To the non-Orthodox Christian the presence of the iconostasis seems foreign and obtrusive. However, it strengthens the communion of saints, gives call to worshippers to contemplate the eternal, and
solidly demarcates the sacred space of the altar from the rest of the church. The iconostasis does this in a way that invites and yet firmly reminds us of the reverence needed for holy things and holy spaces. The
reverence for sacred space has been lost in Western Christianity with devastating consequences for those who are not Orthodox.
After the Orthodox victory over iconoclasm, the iconostasis began its centuries-long development. As the faithful brought their own icons to hang on the wall or lattice screen that separated the sanctuary
from the rest of the church, they would gradually fill the wall, row by row. Slowly, the rows of icons took on an organized form, giving meaning to the place of each icon on the iconstasis.
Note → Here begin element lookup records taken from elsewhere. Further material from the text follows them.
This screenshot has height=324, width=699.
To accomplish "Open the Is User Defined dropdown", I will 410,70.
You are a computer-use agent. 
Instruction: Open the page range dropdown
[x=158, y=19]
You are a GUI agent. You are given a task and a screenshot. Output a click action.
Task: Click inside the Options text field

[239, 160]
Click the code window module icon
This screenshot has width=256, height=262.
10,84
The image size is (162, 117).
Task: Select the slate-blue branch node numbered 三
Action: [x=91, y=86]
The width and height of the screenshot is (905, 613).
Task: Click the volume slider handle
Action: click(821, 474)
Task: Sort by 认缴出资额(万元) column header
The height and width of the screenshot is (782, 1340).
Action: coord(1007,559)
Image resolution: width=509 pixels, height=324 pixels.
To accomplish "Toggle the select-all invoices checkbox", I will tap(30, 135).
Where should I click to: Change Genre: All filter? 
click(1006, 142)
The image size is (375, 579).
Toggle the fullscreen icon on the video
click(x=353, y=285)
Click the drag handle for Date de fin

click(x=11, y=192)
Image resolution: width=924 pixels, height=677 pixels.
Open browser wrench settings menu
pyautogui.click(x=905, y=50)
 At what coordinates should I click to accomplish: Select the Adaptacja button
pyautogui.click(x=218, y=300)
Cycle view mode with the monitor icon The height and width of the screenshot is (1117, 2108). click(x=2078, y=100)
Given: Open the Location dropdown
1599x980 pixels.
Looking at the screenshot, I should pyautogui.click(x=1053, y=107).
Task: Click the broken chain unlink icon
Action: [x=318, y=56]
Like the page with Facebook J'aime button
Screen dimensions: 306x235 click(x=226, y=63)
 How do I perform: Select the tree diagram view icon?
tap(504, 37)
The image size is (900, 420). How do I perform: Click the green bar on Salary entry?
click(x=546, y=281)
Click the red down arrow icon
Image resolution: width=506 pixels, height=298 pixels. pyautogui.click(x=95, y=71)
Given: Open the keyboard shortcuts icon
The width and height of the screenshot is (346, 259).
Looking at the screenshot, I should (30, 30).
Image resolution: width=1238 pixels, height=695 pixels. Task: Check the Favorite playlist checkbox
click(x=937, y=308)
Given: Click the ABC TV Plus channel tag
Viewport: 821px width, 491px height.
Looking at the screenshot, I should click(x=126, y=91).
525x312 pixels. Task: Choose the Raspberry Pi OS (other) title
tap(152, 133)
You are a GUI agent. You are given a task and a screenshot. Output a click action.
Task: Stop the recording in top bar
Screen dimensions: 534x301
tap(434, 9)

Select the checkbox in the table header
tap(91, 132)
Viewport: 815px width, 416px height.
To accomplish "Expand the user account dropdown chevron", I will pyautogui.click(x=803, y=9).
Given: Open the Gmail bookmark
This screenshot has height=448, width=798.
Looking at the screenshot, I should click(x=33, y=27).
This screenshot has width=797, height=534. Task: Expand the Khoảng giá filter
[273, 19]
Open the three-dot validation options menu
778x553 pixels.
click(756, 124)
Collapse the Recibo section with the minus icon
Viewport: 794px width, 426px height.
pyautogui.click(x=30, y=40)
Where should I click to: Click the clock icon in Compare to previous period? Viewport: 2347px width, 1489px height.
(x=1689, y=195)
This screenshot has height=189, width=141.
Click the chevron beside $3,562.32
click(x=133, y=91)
It is not until the middle ages in Russia that we find the completed development of the iconostasis in its classical form. From there it slowly spread to the rest of the Orthodox world. Historically, the placing of icons in the sacred spaces of churches is a movement that was begun and continued by the Orthodox faithful, not something forced on the faithful by the Church. Indeed, the placing of sacred images in sacred spaces dates back to the Old Testament.
Though the presence of images in sacred spaces dates back to the Old Testament, the veneration of icons was not always easily accepted by all Christians. By the eighth century, an iconoclast controversy began, which would plague the church for the better part of a century. The iconoclasts opposed the use of holy images based, in part, on the second commandment, but also on the belief that the spiritual is far superior to the material, and therefore a material image couldnt possibly be sacred. There were many powerful influences on the iconoclasts, including the Moslems and a number of the Byzantine Emperors. Orthodoxy tends to not define dogmas until it becomes absolutely necessary for the good of the Church to do so. As a result, the responses to iconoclasm were not yet fully developed at the time of the iconoclast outbreak. It took the writings of St. John of Damascus, St. Theodore Studite and an ecumenical council, to solve the problem. In fact, it took two councils to resolve the controversy as the first council agreed with the iconoclasts. Several decades later a second, true council was called to refute the first council. It was
only after the second council that iconoclasm began to wane.